RAW RECORDS

+-------+

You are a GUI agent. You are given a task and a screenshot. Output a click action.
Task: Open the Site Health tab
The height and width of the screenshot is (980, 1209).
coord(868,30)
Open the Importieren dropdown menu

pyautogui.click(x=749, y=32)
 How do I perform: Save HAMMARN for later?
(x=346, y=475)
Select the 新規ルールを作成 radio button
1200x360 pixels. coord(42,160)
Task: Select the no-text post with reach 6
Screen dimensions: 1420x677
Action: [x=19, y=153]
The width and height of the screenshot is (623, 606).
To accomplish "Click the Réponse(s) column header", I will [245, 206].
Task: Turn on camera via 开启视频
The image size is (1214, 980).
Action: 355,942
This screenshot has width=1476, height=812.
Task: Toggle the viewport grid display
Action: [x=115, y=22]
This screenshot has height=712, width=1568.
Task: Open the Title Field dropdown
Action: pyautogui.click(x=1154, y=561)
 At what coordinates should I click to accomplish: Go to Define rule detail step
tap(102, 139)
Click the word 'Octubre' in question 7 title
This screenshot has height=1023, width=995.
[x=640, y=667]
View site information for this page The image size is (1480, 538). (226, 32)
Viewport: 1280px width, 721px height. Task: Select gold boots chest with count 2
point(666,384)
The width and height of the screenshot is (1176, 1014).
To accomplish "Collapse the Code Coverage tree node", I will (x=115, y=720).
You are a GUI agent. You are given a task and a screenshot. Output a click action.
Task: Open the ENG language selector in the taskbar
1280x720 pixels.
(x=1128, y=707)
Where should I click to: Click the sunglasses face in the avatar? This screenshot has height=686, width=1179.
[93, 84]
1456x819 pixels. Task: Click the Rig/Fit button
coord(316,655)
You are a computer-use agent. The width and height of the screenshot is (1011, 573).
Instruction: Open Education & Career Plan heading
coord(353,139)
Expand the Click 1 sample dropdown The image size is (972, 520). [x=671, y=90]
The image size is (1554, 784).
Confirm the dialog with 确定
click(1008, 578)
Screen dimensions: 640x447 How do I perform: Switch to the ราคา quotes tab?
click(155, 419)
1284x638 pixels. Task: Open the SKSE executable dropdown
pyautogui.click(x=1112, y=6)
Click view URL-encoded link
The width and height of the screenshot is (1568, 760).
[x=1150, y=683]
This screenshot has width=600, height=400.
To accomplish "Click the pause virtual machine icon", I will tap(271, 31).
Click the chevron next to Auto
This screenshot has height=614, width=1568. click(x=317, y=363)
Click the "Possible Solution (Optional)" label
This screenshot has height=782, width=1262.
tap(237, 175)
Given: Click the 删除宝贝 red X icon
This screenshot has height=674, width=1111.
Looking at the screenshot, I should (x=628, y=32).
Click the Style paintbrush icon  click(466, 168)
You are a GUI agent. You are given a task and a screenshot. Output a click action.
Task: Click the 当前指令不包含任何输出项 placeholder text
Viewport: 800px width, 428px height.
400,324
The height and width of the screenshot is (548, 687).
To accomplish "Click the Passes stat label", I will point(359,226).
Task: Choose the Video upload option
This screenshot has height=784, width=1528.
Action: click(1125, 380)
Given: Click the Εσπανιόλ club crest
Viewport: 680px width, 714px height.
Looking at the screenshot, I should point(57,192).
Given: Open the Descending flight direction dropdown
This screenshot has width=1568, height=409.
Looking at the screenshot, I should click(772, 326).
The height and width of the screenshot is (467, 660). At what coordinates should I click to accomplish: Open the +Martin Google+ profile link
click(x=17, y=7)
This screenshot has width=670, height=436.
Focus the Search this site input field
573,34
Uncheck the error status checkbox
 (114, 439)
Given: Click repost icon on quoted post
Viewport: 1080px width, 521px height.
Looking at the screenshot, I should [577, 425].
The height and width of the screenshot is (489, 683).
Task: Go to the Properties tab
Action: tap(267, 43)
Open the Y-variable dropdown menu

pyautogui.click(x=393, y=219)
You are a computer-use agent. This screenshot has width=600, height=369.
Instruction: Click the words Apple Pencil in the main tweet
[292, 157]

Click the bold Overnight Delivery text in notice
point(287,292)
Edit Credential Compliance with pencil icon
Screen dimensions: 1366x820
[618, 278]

+-------+

SET EXERCISE
Put every line of the entries above into a numbered list, leaving out the blank lines.

RESULT BELOW
1. You are a GUI agent. You are given a task and a screenshot. Output a click action.
2. Task: Open the Site Health tab
3. The height and width of the screenshot is (980, 1209).
4. coord(868,30)
5. Open the Importieren dropdown menu
6. pyautogui.click(x=749, y=32)
7.  How do I perform: Save HAMMARN for later?
8. (x=346, y=475)
9. Select the 新規ルールを作成 radio button
10. 1200x360 pixels. coord(42,160)
11. Task: Select the no-text post with reach 6
12. Screen dimensions: 1420x677
13. Action: [x=19, y=153]
14. The width and height of the screenshot is (623, 606).
15. To accomplish "Click the Réponse(s) column header", I will [245, 206].
16. Task: Turn on camera via 开启视频
17. The image size is (1214, 980).
18. Action: 355,942
19. This screenshot has width=1476, height=812.
20. Task: Toggle the viewport grid display
21. Action: [x=115, y=22]
22. This screenshot has height=712, width=1568.
23. Task: Open the Title Field dropdown
24. Action: pyautogui.click(x=1154, y=561)
25.  At what coordinates should I click to accomplish: Go to Define rule detail step
26. tap(102, 139)
27. Click the word 'Octubre' in question 7 title
28. This screenshot has height=1023, width=995.
29. [x=640, y=667]
30. View site information for this page The image size is (1480, 538). (226, 32)
31. Viewport: 1280px width, 721px height. Task: Select gold boots chest with count 2
32. point(666,384)
33. The width and height of the screenshot is (1176, 1014).
34. To accomplish "Collapse the Code Coverage tree node", I will (x=115, y=720).
35. You are a GUI agent. You are given a task and a screenshot. Output a click action.
36. Task: Open the ENG language selector in the taskbar
37. 1280x720 pixels.
38. (x=1128, y=707)
39. Where should I click to: Click the sunglasses face in the avatar? This screenshot has height=686, width=1179.
40. [93, 84]
41. 1456x819 pixels. Task: Click the Rig/Fit button
42. coord(316,655)
43. You are a computer-use agent. The width and height of the screenshot is (1011, 573).
44. Instruction: Open Education & Career Plan heading
45. coord(353,139)
46. Expand the Click 1 sample dropdown The image size is (972, 520). [x=671, y=90]
47. The image size is (1554, 784).
48. Confirm the dialog with 确定
49. click(1008, 578)
50. Screen dimensions: 640x447 How do I perform: Switch to the ราคา quotes tab?
51. click(155, 419)
52. 1284x638 pixels. Task: Open the SKSE executable dropdown
53. pyautogui.click(x=1112, y=6)
54. Click view URL-encoded link
55. The width and height of the screenshot is (1568, 760).
56. [x=1150, y=683]
57. This screenshot has width=600, height=400.
58. To accomplish "Click the pause virtual machine icon", I will tap(271, 31).
59. Click the chevron next to Auto
60. This screenshot has height=614, width=1568. click(x=317, y=363)
61. Click the "Possible Solution (Optional)" label
62. This screenshot has height=782, width=1262.
63. tap(237, 175)
64. Given: Click the 删除宝贝 red X icon
65. This screenshot has height=674, width=1111.
66. Looking at the screenshot, I should (x=628, y=32).
67. Click the Style paintbrush icon  click(466, 168)
68. You are a GUI agent. You are given a task and a screenshot. Output a click action.
69. Task: Click the 当前指令不包含任何输出项 placeholder text
70. Viewport: 800px width, 428px height.
71. 400,324
72. The height and width of the screenshot is (548, 687).
73. To accomplish "Click the Passes stat label", I will point(359,226).
74. Task: Choose the Video upload option
75. This screenshot has height=784, width=1528.
76. Action: click(1125, 380)
77. Given: Click the Εσπανιόλ club crest
78. Viewport: 680px width, 714px height.
79. Looking at the screenshot, I should point(57,192).
80. Given: Open the Descending flight direction dropdown
81. This screenshot has width=1568, height=409.
82. Looking at the screenshot, I should click(772, 326).
83. The height and width of the screenshot is (467, 660). At what coordinates should I click to accomplish: Open the +Martin Google+ profile link
84. click(x=17, y=7)
85. This screenshot has width=670, height=436.
86. Focus the Search this site input field
87. 573,34
88. Uncheck the error status checkbox
89.  (114, 439)
90. Given: Click repost icon on quoted post
91. Viewport: 1080px width, 521px height.
92. Looking at the screenshot, I should [577, 425].
93. The height and width of the screenshot is (489, 683).
94. Task: Go to the Properties tab
95. Action: tap(267, 43)
96. Open the Y-variable dropdown menu
97. pyautogui.click(x=393, y=219)
98. You are a computer-use agent. This screenshot has width=600, height=369.
99. Instruction: Click the words Apple Pencil in the main tweet
100. [292, 157]
101. Click the bold Overnight Delivery text in notice
102. point(287,292)
103. Edit Credential Compliance with pencil icon
104. Screen dimensions: 1366x820
105. [618, 278]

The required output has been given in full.